We will load some hapmap data off the web and then examine it. It was originally downladed as genotypes. We will load one set from the CEU (European) population and the other from CHB (Chinese)

hya.ceu <-read.hapmap.genotype("http://users.miamioh.edu/cochrabj/Data/hyal2.ceu.genotype") #European
hya.chb <-read.hapmap.genotype("http://users.miamioh.edu/cochrabj/Data/hyal2.chb.genotype")

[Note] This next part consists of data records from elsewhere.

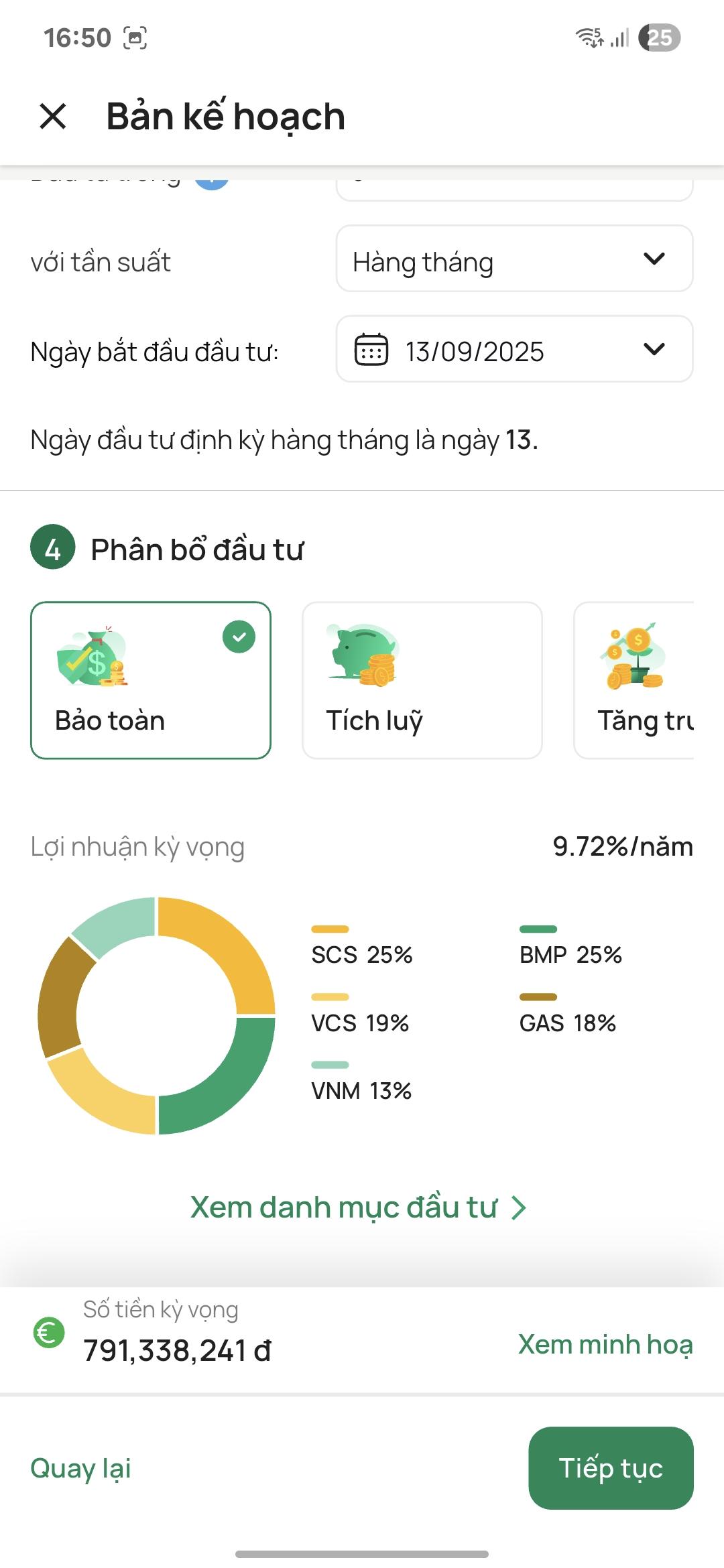Tap the Wi-Fi status icon in the status bar

[x=590, y=38]

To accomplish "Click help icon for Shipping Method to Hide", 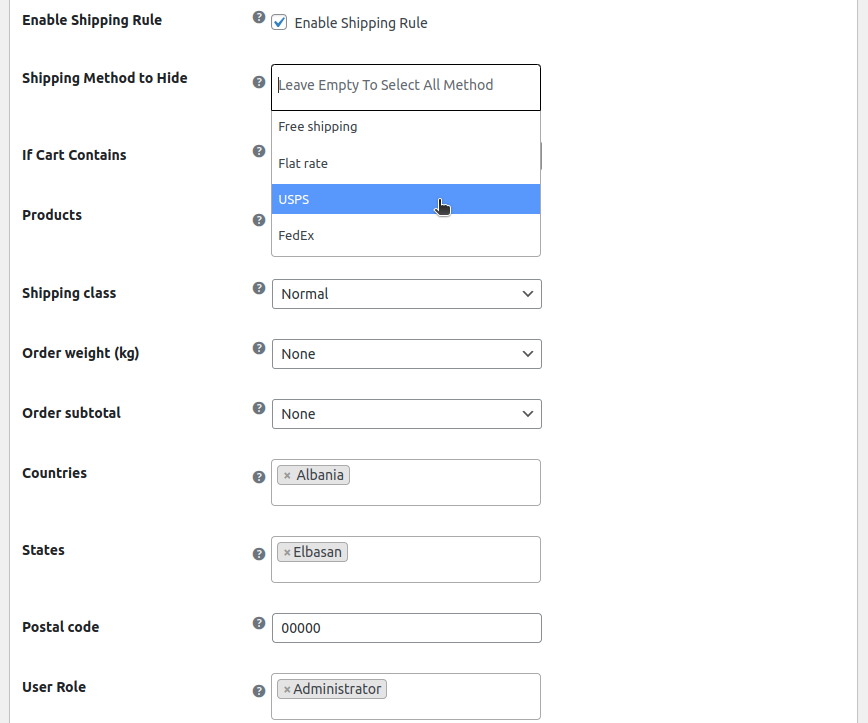I will tap(259, 83).
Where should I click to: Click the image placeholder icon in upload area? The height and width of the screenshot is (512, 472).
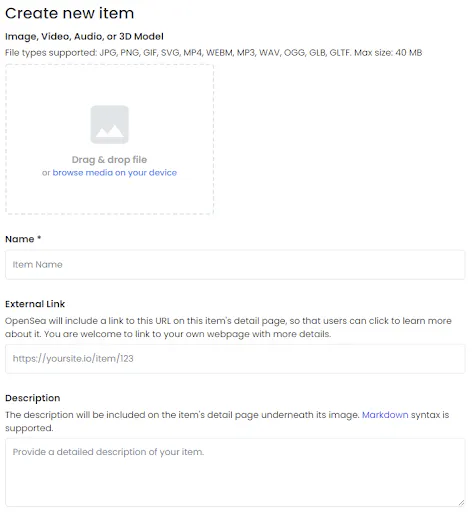tap(110, 125)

And we can inspect them with the summary command

summary(hya.ceu)
##                      Length Class      Mode   
## Genotypes            39     data.frame list   
## Chromosomal Position 39     -none-     numeric
summary(hya.chb)
##                      Length Class      Mode   
## Genotypes            35     data.frame list   
## Chromosomal Position 35     -none-     numeric

This tells us that there are 39 SNP genotypes in the CEU dataset and 35 in the CEU. We can look at one of the genotypes as follows:

summary(hya.ceu$Genotypes[1])
##  rs7641224      
##  C/C:156 (95%)  
##  C/T:  9 ( 5%)

And that shows us that it includes 165 genotypes of the snp rs7641224, 156 of which are C/C and 9 of which are C/T.

And where on the chromosome are they?

range(hya.ceu$`Chromosomal Position`)
## [1] 50282115 50373893

So we are dealing with snps contained within an approximately 100,000 base pair region.

The Analysis

So with that in hand, we can proceed with the analysis and plot the heat maps for the two populations

par(mfrow=c(1,1))
LDheatmap(hya.ceu[[1]],hya.ceu[[2]],col=heat.colors(20),text=FALSE,title="CEU")

LDheatmap(hya.chb[[1]],hya.chb[[2]],col=heat.colors(20),text=FALSE,title="CHB")

Note that, in general, LD is higher in the Chinese population than in the European one. In fact, this is an example we may return to later - it has been hypothesized by Ding et al. (2014) that the segment in question contains a haplotype derived from Denisovans, which has been subsequently the target of positive selection in Asian populations.


References

Clegg M. T., Kidwell J. F., Kidwell M. G., 1978 Dynamics of correlated genetic systems III. Behaviour of chromosomal segments under lethal selection. Genetica 48: 95–106.

Ding Q., Hu Y., Xu S., Wang J., Jin L., 2014 Neanderthal introgression at chromosome 3p21.31 was under positive natural selection in east asians. Molecular Biology and Evolution 31: 683–695.

Felsenstein J., 2015 Theoretical Population Genetics.: 509.